Try it. Pictures are to be left out; every line from the one that holds "Open the Shop menu chevron arrow" to the end of the data is to be retyped exactly.

Source material.
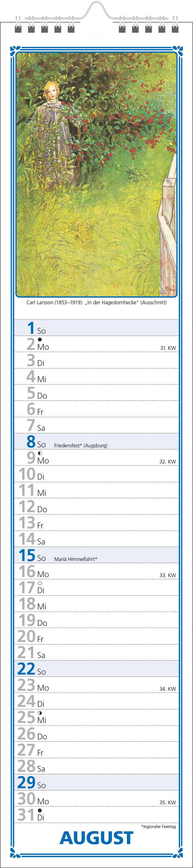
Task: Click the new moon icon on August 2
Action: pyautogui.click(x=40, y=339)
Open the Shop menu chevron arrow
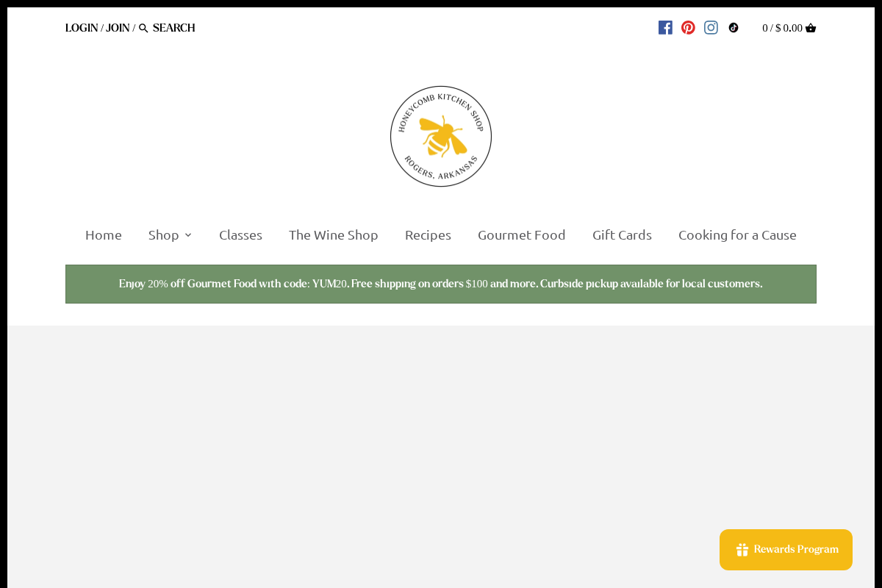This screenshot has height=588, width=882. (188, 235)
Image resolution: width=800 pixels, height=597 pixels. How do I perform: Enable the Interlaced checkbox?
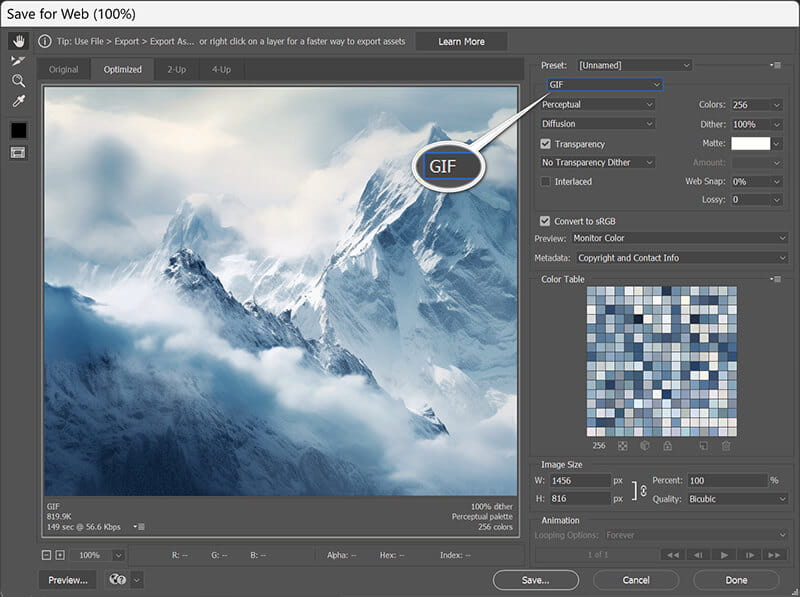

Answer space.
Open the Shop menu chevron arrow
This screenshot has height=588, width=882. (188, 235)
Image resolution: width=800 pixels, height=597 pixels. How do I perform: Enable the Interlaced checkbox?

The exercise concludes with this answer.